5. Resultados representativos:

Células indiferenciadas-tronco embrionárias humanas são pequenas, bem-embalado, e geralmente consistem de propagação maior, mais fora das células. Diferenciação pode ocorrer dentro de uma colônia (Figura 1A) ou entre as colônias (Figura 3B).

Morhopologies diferentes pode ser visto sob baixa ampliação sob o microscópio. A morfologia das células boas, como visto na Figura 2A, contém pequenas células hermeticamente embalados, que crescem em uma monocamada. Células devem ter limpo, bordas definidas, com pouca ou nenhuma diferenciação.
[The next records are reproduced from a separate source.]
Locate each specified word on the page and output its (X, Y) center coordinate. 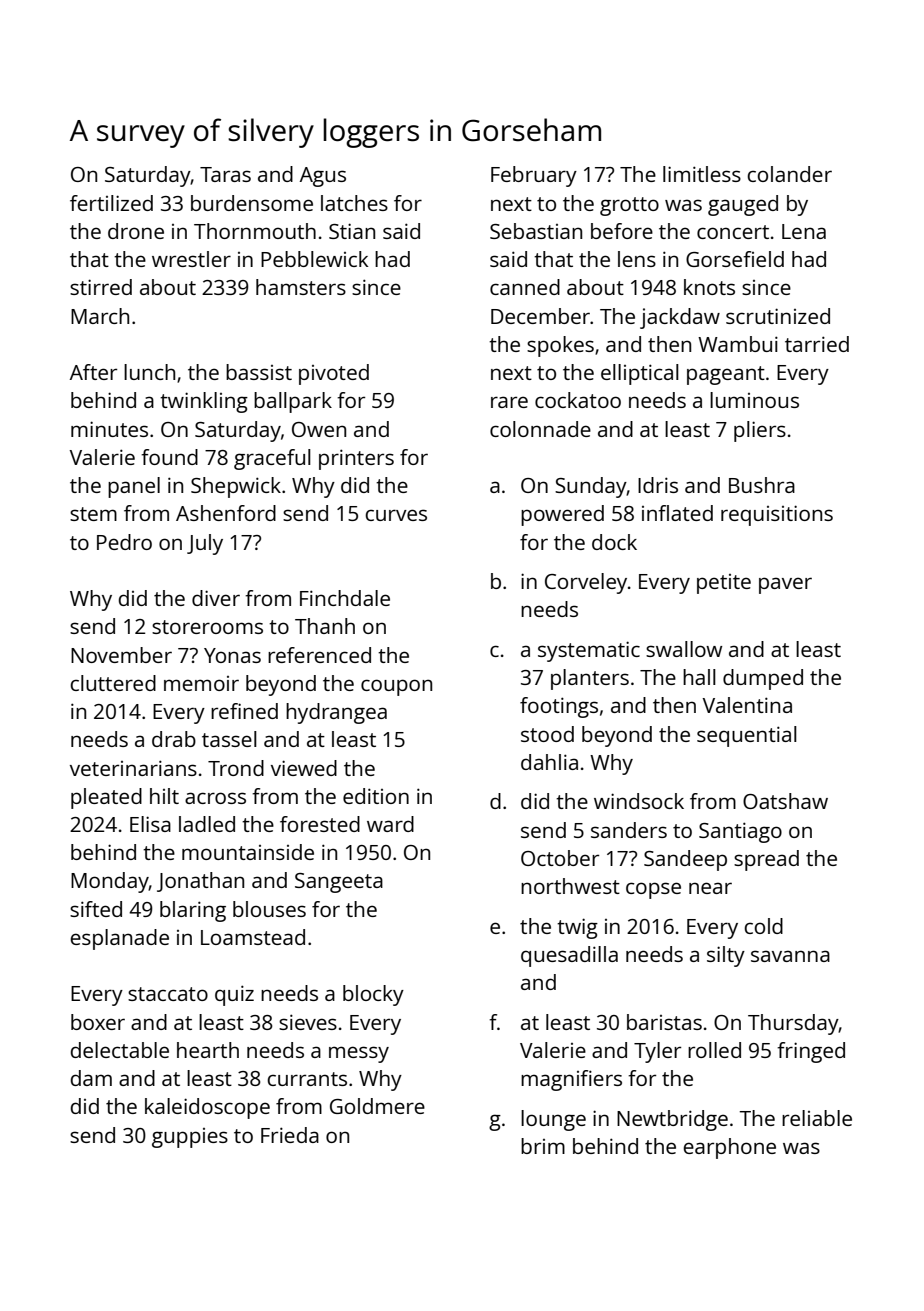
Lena (804, 231)
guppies (190, 1138)
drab (174, 739)
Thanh (325, 626)
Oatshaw (785, 801)
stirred (101, 287)
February (534, 176)
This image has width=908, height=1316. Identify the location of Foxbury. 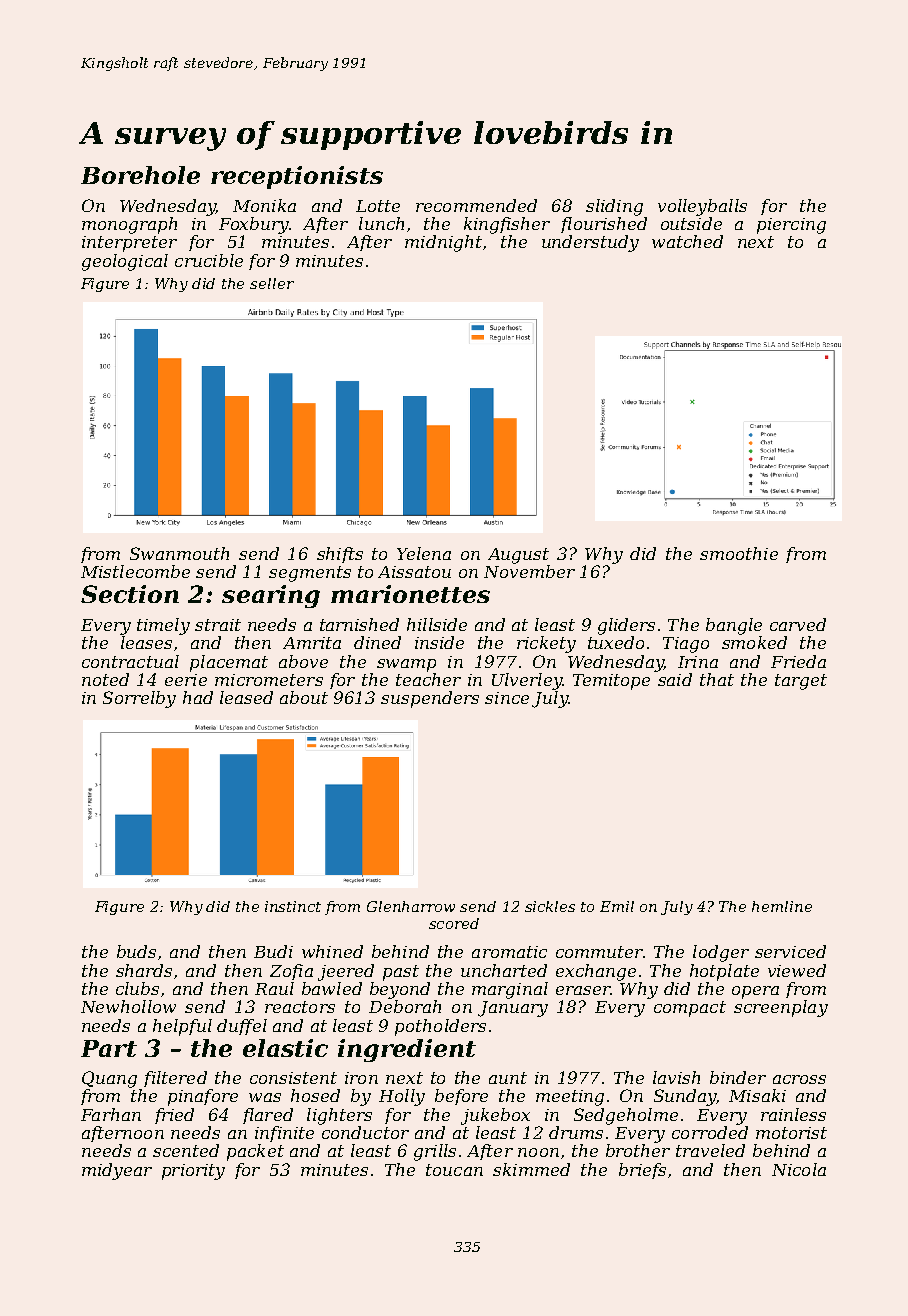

As células mostrado na Figura 2B estão prontos para passaging, e as células mostrado na Figura 2C estão superlotadas.

Figura 1
Figura 1. Diferenciação em culturas-tronco embrionárias humanas. (A) a diferenciação de uma colônia (B) diferenciação entre colônias.

Figura 2
Figura 2. Morfologias visto nas culturas tronco embrionárias humanas. (A) a morfologia das células bom (B) células-tronco embrionárias humanas que estão prontos para passaging (C) celas superlotadas.

Discussion

Esterilidade deve ser mantida em todos os momentos quando se trabalha com células-tronco embrionárias humanas. Limpar e esterilizar o gabinete de segurança biológica e todos os equipamentos antes do uso. Todos os reagentes devem ser filtrados utilizando um filtro de 0,22 mM tamanho dos poros antes de usar. O uso de antiboiotics em cultura de células-tronco embrionárias humanas não é necessária e deve ser evitado.

Um ambiente separado deve ser configurado como uma estação de colheita designado. O invólucro estéril para a estação pode ser um gabinete estático (como uma estação de trabalho PCR) com uma fonte de luz UV, uma capela de fluxo laminar, ou uma câmara de segurança biológica. Um microscópio de dissecação dentro da estação de colheita é necessária para observar as colônias como áreas diferenciadas são removidos. O painel de vidro frontal de um gabinete estático ou um gabinete de segurança biológica deve ser modificado para permitir o oculares do microscópio para estender através do painel, sem comprometer a ventilação adequada e esterilidade.

Para manter a cultura de células-tronco embrionárias humanas saudáveis, as células devem ser várias passagens no momento ideal, geralmente a cada 4-7 dias. Neste momento as colônias atingiram o seu tamanho máximo e pode estar começando a se fundir. Colônias fundiu pode aumentar a taxa de diferenciação na cultura. Relações dividido geralmente caem 1:03 - 01:05, dependendo do número de colônias banhado, a taxa de expansão, e as condições de cultura. Colônias Overplated (razão de separação muito baixo) provavelmente fundir prematuramente e precisam ser várias passagens antes que eles atinjam seu tamanho máximo.

Culturas em uma camada de alimentação MEF que é mais de 2 semanas de idade deve ser várias passagens sobre a nova MEFs que irá apoiar o crescimento e proliferação indiferenciada.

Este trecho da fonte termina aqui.